Dans ce recueil de chroniques, Arnaud Tonnelé explore avec humour le hiatus des méthodes de management déconnectées de la réalité des salariés. Patrons, DRH, chacun en prend gentiment pour son grade dans sa revue du fake management. Savoureux.
Dans ce recueil de chroniques, Arnaud Tonnelé explore avec humour le hiatus des méthodes de management déconnectées de la réalité des salariés. Patrons, DRH, chacun en prend gentiment pour son grade dans sa revue du fake management. Savoureux.
Les patrons et les DRH feraient-ils preuve de « paresse » en appliquant des concepts managériaux en vogue et en confondant causes et conséquences ? « L’époque ne s’encombre guère de raisonnement, de complexité », note le coach en organisation Arnaud Tonnelé dans son livre. Le fossé entre le vécu des salariés et les méthodes des dirigeants a beau se creuser, il s’étonne que ces derniers persistent dans l’erreur, avec des programmes de management qui « ratent leur cible ». Pourquoi la connaissance des salariés joue-t-elle un si faible rôle, alors qu’il est question partout de monde complexe ? Comment expliquer que des entreprises qui « s’échinent à devenir agiles » maintiennent un management par objectif « à l’antithèse » de la souplesse recherchée ? interroge-t-il. L’une des raisons serait qu’un directeur général s’entête à avoir raison envers et contre tout, « même lorsque sa stratégie ou son projet ne marche pas bien ». « Le pouvoir, c’est précisément cela : avoir le luxe ne pas se remettre en cause », pointe le coach. Avec humour, son livre, recueil de chroniques publiées sur LinkedIn, illustre de cette curieuse croyance « qui fait préférer les idées séduisantes aux idées justes ». Management, leadership, innovation, tout y passe dans sa revue illustrée du bullshit management.
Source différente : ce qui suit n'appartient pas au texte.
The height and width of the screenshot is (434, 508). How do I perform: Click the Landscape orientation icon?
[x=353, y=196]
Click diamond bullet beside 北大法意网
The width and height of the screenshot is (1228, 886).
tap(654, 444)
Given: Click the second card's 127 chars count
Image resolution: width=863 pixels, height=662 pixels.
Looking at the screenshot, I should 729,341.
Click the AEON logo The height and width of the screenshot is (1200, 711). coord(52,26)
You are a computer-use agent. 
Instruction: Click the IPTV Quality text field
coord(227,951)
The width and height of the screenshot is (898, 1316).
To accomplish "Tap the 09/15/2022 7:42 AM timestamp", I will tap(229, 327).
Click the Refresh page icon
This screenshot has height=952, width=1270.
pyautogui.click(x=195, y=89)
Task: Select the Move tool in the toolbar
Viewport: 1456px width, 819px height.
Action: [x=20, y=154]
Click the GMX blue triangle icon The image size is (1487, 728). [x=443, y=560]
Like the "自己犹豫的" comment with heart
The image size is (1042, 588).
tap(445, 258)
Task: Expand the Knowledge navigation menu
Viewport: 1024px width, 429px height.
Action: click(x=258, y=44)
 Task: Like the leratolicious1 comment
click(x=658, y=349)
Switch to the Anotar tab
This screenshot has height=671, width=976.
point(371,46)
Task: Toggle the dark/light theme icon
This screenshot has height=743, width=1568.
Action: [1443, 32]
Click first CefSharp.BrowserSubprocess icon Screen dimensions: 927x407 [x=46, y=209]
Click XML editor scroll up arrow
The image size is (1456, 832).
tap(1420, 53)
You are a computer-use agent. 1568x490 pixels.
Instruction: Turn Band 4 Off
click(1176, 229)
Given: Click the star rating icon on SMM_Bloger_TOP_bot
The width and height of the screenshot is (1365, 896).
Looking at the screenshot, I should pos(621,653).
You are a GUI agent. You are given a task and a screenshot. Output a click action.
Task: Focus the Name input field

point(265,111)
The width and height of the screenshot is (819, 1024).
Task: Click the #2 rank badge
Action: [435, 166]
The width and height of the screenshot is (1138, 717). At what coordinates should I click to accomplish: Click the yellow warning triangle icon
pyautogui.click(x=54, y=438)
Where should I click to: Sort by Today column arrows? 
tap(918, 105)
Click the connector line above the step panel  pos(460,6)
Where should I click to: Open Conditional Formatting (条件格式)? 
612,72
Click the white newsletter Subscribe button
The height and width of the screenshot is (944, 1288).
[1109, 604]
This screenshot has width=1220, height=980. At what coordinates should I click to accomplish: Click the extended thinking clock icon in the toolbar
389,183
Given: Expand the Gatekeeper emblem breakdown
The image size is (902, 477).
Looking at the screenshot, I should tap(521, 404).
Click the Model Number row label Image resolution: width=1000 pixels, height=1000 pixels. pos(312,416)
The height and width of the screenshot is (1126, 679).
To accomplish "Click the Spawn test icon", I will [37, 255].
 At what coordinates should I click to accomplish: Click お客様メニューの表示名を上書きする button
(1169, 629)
Toutes ses brèves chroniques ne se valent pas, mais certaines sont jubilatoires, comme celle titrée « Il y a moins bien, mais c’est plus cher », ou comment échouer avec des solutions ultra-rationnelles et coûteuses. Exemple : ce directeur d’un cabinet de conseil qui, estimant « que les consultants ne partagent pas assez leurs méthodes, sources de perte de temps et d’efficacité pour les propositions commerciales », charge la DRH de créer une université numérique interne pour regrouper ces ressources. Résultat : « au bout de six mois et quelques milliers d’heures de travail, la fréquentation de cette université est proche de zéro », et le projet est enterré, relate l’auteur. Qui conclut : « Même vision, même punition : à question de coopération, réponse pour l’outillage ». Patrons enferrés dans les process, DRH du CAC40 coincé « dans un système qu’il a lui-même créé » (attirer les talents alors que la qualité du travail ne suit pas), Arnaud Tonnelé bouscule tout le monde avec une franchise salutaire. Et critique d’un œil amusé les effets de mode, de l’empowerment à la psychologie positive. À lire, cette anecdote croustillante d’un groupe industriel en réorganisation qui a choisi « des journées positives » pour remobiliser ses troupes. L’auteur y décrit des opérateurs n’ayant cure d’être questionnés sur leurs sources « de fierté » par leur manager, qui préféreraient des budgets pour résoudre leurs problèmes quotidiens… Si le coach finit par prêcher pour sa paroisse (partir de l’humain), il jette un regard vivifiant, souvent drôle et pertinent, sur un management hors sol. Un appel à sortir du cadre.